Mas nem todas as pessoas se submetem a esse pesado jugo; há sempre alguns espíritos que não nasceram para serem dobrados, que precisam sentir o ardor da vida, seja nas grandes ações ou nos grandes sentimentos. E, em alguns casos, são levadas pelo desespero a empregarem todos os meios para se libertarem, mesmo que momentaneamente, dessas pesadas correntes que aprisionam sua alma. E que exemplo mais completo e mais elucidativo dos danos causados por uma vida de tédio do que o de Madame Bovary? Pobre mulher, a sua vida foi, em maior parte, uma alternância entre o tédio da vida na província e as tentativas desesperadas de fugir dele. Por isso foi levada a atos de desespero, tanto mentais como ações reais, o que eventualmente a perdeu. Sem dúvida, tivesse ela nascido em Paris, nada disso teria ocorrido.

Deve ser admitido, é verdade, que alguns dos maiores feitos da humanidade devem ter tido, ao menos em parte, o tédio como motivador. Sem dúvida, se o tédio não fosse desprezado por eles, muitos desses grandes homens não teriam levado a vida ativa e de grandes ações que hoje nós conhecemos ou produzido obras com que ainda hoje regozijamos. Quem pode afirmar com certeza que não foi para fugir do tédio que César iniciou uma guerra civil ou que Augusto buscou obter o poder isolado do Império Romano? Que Schubert compôs tanto em tão pouco tempo ou que Virgílio escreveu seu Enéias? Se esse for o caso, foi para evitar o tédio que agiram assim. Porque não há nada pior do que o tédio.
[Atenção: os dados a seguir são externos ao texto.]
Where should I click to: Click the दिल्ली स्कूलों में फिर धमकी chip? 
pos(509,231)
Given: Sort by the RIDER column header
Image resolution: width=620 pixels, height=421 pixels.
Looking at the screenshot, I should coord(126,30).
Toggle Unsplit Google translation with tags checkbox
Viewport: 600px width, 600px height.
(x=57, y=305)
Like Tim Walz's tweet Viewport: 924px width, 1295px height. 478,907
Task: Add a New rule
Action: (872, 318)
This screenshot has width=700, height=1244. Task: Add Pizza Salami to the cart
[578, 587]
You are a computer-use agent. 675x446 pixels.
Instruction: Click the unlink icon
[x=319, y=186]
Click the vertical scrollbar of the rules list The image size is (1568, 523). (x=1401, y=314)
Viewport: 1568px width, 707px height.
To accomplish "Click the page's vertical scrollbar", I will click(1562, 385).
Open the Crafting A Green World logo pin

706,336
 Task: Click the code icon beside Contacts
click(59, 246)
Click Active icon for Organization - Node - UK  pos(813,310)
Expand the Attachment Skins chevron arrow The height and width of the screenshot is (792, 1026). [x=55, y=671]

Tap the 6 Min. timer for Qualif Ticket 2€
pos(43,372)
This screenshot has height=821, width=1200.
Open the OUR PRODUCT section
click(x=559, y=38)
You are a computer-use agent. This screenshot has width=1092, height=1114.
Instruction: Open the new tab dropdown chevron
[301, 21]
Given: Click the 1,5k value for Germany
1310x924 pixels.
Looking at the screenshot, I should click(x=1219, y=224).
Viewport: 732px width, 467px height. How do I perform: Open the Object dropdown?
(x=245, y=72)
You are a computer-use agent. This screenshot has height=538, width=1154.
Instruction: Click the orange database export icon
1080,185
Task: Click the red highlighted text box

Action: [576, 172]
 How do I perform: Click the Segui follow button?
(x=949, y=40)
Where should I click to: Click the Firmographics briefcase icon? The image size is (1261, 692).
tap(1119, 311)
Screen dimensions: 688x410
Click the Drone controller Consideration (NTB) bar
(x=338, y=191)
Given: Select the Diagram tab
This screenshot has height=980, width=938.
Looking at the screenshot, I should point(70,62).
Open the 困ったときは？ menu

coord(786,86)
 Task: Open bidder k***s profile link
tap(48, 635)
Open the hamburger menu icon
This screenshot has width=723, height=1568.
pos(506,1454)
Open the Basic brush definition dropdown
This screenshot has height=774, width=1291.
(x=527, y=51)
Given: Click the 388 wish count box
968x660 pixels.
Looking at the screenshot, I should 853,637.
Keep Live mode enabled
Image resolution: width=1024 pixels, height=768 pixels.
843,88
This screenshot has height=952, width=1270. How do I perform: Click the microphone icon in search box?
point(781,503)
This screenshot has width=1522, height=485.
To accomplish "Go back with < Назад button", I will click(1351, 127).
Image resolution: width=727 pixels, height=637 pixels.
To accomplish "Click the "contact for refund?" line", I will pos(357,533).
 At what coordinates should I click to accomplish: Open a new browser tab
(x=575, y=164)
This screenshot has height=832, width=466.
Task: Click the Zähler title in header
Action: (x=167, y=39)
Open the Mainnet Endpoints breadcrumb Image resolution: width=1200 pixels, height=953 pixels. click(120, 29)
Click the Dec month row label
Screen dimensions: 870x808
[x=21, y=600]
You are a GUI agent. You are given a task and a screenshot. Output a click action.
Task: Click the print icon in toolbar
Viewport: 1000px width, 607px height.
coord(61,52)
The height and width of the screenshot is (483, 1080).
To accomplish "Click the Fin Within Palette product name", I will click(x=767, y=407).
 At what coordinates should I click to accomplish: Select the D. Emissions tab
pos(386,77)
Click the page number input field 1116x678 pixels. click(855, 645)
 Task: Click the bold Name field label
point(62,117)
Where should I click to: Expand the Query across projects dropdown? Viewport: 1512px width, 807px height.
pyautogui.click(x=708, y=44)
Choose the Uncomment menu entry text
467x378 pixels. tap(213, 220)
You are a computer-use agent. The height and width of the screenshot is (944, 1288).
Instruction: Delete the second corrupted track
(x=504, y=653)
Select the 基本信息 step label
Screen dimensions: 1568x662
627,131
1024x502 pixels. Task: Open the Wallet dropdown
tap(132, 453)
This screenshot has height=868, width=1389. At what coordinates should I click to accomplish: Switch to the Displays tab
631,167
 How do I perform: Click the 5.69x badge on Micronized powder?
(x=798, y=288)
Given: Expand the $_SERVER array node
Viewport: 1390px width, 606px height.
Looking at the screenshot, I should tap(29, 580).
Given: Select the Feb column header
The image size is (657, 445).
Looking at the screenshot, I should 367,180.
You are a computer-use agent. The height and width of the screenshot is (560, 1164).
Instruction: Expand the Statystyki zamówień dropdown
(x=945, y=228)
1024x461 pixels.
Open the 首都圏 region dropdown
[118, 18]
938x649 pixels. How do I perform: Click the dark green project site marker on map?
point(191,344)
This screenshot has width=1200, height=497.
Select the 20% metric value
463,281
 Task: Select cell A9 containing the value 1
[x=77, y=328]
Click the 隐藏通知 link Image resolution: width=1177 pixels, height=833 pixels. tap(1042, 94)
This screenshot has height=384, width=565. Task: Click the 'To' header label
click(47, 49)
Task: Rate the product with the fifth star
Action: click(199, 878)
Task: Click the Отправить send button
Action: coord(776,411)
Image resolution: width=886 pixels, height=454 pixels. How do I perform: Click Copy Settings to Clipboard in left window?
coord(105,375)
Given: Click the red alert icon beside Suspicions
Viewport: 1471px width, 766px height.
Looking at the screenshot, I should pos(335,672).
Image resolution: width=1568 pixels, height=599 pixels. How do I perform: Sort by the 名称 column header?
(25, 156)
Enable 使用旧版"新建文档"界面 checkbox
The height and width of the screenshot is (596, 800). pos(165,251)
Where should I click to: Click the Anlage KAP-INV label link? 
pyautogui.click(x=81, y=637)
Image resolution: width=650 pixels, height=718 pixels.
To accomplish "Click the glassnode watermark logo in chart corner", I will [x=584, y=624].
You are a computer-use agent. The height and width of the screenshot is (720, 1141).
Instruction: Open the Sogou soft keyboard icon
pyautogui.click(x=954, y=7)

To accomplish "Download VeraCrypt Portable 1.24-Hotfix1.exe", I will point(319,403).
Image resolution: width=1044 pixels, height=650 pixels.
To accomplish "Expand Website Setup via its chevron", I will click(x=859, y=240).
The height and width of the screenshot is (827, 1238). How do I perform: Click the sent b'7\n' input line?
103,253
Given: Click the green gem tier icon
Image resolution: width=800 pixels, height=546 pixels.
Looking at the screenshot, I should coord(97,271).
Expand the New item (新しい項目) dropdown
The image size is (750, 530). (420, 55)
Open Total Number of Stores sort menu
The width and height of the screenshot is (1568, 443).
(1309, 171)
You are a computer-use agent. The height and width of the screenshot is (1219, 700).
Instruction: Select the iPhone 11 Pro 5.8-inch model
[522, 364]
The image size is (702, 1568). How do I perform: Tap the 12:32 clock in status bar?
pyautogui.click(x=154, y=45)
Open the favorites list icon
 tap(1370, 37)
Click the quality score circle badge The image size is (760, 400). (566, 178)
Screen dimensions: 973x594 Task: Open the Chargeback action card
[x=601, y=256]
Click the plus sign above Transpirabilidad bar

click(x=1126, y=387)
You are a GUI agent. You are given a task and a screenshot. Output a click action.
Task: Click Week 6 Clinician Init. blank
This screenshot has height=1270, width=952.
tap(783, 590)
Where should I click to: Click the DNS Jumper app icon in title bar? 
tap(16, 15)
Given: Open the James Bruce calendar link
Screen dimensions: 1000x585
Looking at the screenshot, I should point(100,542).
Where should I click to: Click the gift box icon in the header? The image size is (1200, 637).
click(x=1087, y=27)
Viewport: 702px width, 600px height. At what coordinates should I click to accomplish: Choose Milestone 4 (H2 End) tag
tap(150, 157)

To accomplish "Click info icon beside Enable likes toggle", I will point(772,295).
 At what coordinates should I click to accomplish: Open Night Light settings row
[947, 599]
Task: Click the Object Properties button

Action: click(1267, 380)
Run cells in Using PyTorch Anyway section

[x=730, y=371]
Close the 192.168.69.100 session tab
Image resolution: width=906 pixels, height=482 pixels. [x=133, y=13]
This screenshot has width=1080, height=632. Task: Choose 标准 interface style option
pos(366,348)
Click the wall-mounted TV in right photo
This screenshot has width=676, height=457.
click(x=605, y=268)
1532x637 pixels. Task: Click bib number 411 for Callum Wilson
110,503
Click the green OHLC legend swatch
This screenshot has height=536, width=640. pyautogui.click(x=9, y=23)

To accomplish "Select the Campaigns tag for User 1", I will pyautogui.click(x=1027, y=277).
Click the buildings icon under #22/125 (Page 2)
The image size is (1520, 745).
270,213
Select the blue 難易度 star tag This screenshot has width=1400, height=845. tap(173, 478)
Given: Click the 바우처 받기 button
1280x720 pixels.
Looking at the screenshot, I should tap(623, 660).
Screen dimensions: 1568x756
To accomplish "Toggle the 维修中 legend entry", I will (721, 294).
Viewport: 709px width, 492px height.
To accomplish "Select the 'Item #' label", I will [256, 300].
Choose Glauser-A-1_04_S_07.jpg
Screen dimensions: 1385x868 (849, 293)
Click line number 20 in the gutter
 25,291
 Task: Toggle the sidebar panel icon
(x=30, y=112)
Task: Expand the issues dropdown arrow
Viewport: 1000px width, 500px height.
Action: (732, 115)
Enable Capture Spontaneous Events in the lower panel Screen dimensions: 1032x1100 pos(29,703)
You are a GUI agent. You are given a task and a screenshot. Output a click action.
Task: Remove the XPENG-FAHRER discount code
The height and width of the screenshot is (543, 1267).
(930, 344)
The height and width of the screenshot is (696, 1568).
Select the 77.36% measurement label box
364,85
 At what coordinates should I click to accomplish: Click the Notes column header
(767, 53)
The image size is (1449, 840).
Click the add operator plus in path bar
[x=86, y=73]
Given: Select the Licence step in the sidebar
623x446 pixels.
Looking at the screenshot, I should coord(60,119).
1 – Samuel Johnson, o eminente crítico literário, era famoso por seus hábitos singulares. Em sua biografia, Boswell nos conta que certo dia o Dr. Johnson estava jantando na casa de um amigo, e, enquanto o resto da companhia conversava à mesa, ele se afastou e foi para a janela, onde começou a fazer exercícios estranhos com as suas pernas, indiferente ao efeito que isso teve sobre a atenção do resto do grupo.